------ Exercise data
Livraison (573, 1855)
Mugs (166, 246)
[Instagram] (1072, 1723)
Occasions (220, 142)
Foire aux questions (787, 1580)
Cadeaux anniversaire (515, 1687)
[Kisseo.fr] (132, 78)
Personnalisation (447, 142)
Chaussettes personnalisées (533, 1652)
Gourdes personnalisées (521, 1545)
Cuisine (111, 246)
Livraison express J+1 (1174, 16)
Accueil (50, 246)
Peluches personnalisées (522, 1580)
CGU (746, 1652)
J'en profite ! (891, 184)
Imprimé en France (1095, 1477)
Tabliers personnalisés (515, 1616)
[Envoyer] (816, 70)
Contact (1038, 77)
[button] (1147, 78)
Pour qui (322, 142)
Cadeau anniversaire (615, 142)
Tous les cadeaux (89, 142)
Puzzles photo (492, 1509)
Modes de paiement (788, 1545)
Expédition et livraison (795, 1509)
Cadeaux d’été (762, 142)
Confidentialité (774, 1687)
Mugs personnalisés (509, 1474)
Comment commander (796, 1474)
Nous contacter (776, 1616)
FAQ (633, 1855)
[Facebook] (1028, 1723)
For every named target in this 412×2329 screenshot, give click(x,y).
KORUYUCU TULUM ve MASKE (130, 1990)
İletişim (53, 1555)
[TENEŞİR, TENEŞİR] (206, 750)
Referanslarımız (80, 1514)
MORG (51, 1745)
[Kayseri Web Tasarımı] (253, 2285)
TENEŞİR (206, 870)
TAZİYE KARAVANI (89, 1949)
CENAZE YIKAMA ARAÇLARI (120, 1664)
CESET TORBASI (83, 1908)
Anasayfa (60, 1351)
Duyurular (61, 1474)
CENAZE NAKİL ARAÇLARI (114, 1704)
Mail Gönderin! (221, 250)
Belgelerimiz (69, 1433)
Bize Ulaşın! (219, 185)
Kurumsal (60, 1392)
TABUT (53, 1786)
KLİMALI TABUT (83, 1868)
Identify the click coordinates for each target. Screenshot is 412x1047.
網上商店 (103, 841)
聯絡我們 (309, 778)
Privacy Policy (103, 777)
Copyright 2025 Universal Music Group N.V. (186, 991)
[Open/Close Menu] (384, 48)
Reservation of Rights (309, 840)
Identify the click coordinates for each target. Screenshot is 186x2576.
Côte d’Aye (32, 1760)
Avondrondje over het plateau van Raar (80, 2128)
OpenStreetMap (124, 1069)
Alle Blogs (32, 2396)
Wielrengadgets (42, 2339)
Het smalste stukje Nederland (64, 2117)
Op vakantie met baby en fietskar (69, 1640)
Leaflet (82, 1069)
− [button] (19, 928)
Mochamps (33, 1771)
------------
What you are asked to do – Count the lines of the entries above that contain the word "personnalisées" and give only the number.

Result for this exercise – 3